YOUR TASK → Read the material below and tally how many lines hold the word "target", giving the number and nothing else.

SUPPLIED MATERIAL →
■ ■ ■

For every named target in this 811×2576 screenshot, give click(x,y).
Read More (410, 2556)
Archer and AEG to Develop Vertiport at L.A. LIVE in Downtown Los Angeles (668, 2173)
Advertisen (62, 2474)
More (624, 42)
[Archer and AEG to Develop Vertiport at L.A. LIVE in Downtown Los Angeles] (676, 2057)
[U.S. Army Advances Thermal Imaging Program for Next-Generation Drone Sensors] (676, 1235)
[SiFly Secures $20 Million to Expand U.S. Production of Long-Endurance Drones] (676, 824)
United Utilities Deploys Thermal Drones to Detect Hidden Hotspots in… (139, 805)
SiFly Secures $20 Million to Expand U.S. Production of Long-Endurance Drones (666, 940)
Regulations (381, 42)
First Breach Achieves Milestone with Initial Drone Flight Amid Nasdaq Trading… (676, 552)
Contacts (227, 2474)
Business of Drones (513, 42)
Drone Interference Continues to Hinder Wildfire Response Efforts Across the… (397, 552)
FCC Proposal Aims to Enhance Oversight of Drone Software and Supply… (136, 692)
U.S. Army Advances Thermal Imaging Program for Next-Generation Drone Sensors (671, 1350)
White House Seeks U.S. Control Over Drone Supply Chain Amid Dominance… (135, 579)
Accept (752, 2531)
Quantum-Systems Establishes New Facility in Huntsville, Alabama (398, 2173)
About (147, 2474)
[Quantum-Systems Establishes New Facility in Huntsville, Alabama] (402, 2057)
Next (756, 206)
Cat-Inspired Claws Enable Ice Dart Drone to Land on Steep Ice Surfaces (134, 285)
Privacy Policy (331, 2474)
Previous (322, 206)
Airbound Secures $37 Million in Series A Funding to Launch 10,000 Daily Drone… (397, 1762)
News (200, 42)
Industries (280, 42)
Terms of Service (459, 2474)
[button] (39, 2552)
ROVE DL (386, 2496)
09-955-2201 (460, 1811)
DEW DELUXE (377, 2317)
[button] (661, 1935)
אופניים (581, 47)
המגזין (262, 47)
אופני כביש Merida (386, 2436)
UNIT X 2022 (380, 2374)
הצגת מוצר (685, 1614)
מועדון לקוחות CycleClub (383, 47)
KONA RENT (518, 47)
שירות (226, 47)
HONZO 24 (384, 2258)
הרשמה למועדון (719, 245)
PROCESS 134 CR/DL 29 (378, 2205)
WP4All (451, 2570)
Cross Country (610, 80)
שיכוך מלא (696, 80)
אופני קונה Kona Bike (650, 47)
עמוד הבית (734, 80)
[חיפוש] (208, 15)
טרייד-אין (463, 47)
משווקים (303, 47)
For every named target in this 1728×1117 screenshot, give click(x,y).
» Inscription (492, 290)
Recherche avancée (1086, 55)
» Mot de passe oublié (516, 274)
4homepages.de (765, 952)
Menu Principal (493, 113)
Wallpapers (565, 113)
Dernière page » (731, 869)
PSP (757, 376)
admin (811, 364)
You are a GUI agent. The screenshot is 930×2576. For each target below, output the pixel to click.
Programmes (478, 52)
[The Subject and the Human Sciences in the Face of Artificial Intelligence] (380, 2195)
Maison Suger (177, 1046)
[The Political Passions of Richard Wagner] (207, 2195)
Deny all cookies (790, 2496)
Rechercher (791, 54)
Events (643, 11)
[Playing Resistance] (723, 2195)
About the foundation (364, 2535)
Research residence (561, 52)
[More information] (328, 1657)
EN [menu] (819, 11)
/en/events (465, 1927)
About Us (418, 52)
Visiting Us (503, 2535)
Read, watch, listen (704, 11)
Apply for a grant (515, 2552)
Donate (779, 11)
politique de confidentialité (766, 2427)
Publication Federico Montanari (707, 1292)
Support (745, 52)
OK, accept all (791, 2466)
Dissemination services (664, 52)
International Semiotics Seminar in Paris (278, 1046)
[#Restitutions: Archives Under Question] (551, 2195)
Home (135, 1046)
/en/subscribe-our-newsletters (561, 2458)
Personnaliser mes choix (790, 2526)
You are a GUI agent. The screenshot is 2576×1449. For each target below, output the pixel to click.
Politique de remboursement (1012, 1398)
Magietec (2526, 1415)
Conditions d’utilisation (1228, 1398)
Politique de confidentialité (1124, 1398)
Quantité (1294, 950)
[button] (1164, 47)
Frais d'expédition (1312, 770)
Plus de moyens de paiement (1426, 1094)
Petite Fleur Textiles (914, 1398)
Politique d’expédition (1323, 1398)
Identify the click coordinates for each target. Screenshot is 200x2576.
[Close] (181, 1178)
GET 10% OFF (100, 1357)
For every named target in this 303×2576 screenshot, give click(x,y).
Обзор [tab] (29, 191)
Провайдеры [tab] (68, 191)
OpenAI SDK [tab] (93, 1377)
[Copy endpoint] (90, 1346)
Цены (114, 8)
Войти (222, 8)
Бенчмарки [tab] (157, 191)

■ ■ ■

ANSWER TO THE PROBLEM → 6